One classification calls for a hero to experience adventure, crisis, victory, and transformation. In a movie like A New Hope, they happen in roughly equal measures, with screen time more or less divided equally among them. If we consider the Luke arc in Last Jedi, there is conceivably a way to map those onto his story:

  • Adventure: all of episodes 4-6
  • Crisis: exile on Ahch-To
  • Victory: tricking Kylo Ren
  • Transformation: transition from the material world at the finale

The transformation was very much like a Buddhist achievement of nirvana–the state of total mind, with no need of corporeality any longer. Luke didn’t “die” or “leave”… he morphed. This feels very different from other Jedi masters who went on to become Force Ghosts–even Obi Wan, who disappeared within his clothes, but without the mysticism that surrounds Luke’s transformation. Significantly, final nirvana actually means escape from the cycle of rebirth in Buddhism; here, that seems to mean allegorically that the Star Wars films are done recycling the same material.

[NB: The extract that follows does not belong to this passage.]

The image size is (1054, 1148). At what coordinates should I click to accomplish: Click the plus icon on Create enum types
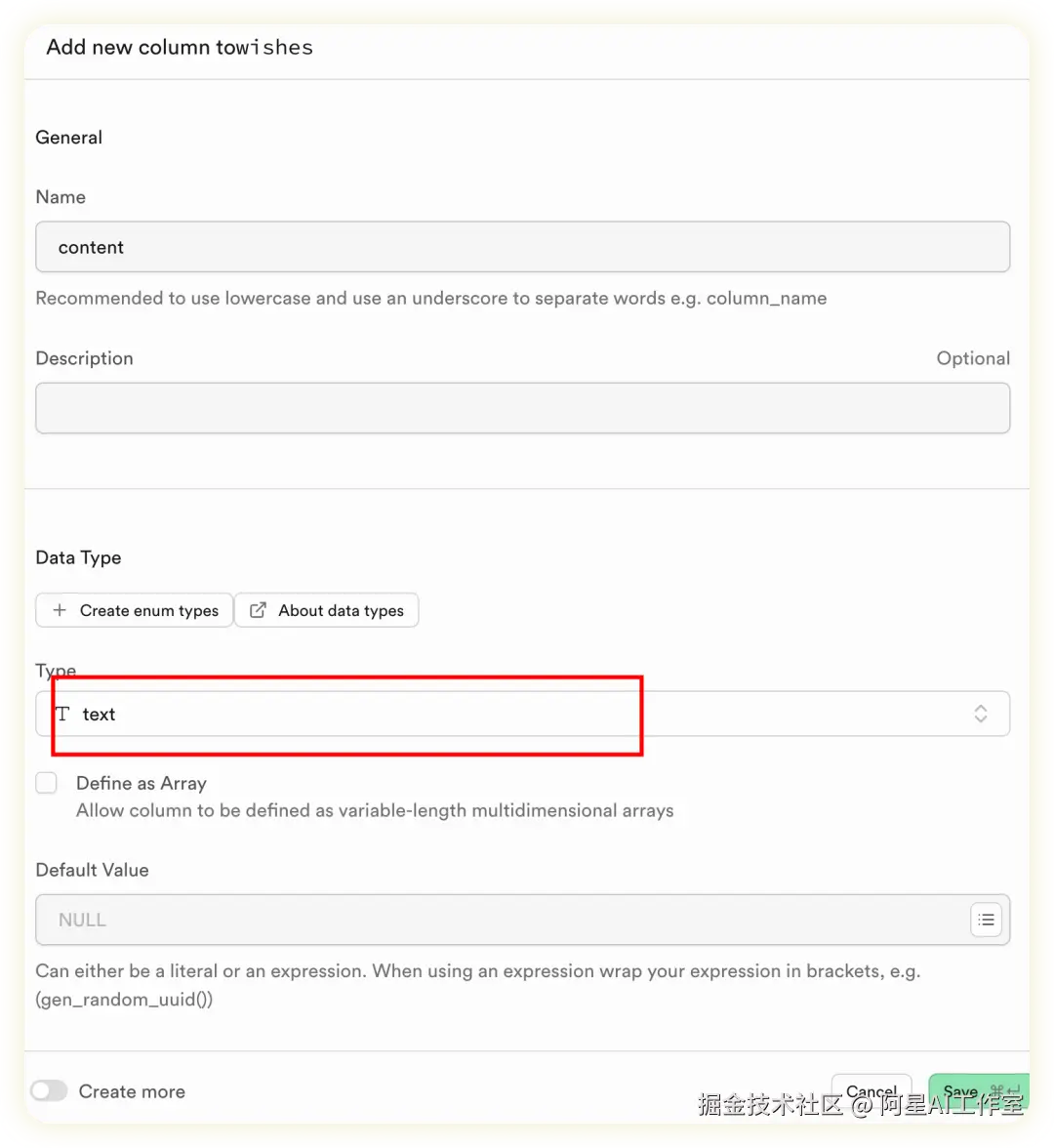60,610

There are other elements of the hero’s journey that map onto Last Jedi. The hero needs a mentor, and lo and behold, we are graced with a visit from Yoda, the embodiment of a mentor (albeit one with a cackling sense of humor).

The hero has to transform mentally, which can be seen in his turn away from exile and re-engaging the Force. He has to atone, which we see in his ultimate sacrifice. And he has to help, which he most certainly does, at just the right time for the struggling Rebellion.

Perhaps the most important realization to make is that Luke’s story does not unfold in equal parts. His “adventure” was in the prior movies. His “victory” and “transformation” are quick, and part of the climax of the movie. It’s his “crisis” phase that eats up the majority of the film, and because this is unusual and new to focus so much attention on just one element of the journey, it may seem jarring to audiences.

Was this the ending you were hoping for?

The other way to conceive of a hero’s journey, mentioned earlier, is to track separation, initiation, and return. On one hand, of course, Luke never actually returns. But he does spiritually and in all ways that matter (certainly emotionally). His initiation is the heart-achingly-perfect scene with Yoda–he does all the growing he needs to do right there. That leaves separation, which defines the majority of the movie.

From multiple angles, therefore, The Last Jedi still portrays Luke Skywalker as our protagonist on the Hero’s Journey. He may not feel like the hero we walked in the door expecting to see, but Luke is still, at the end of the day, the hero we needed. The fact that his crisis, victory, and transformation are cerebral rather than physical is the unexpected part, but that should not stop us from appreciating the accomplishment.

It may, in fact, be a sign of the times. Audiences today may not react as positively to an expected (or perhaps: cliche) hero. They may need one with more layers, more complexity, and more surprises. Cinema is not as naive as it was in 1977 any longer, so perhaps it’s appropriate that our heroes evolve with the times.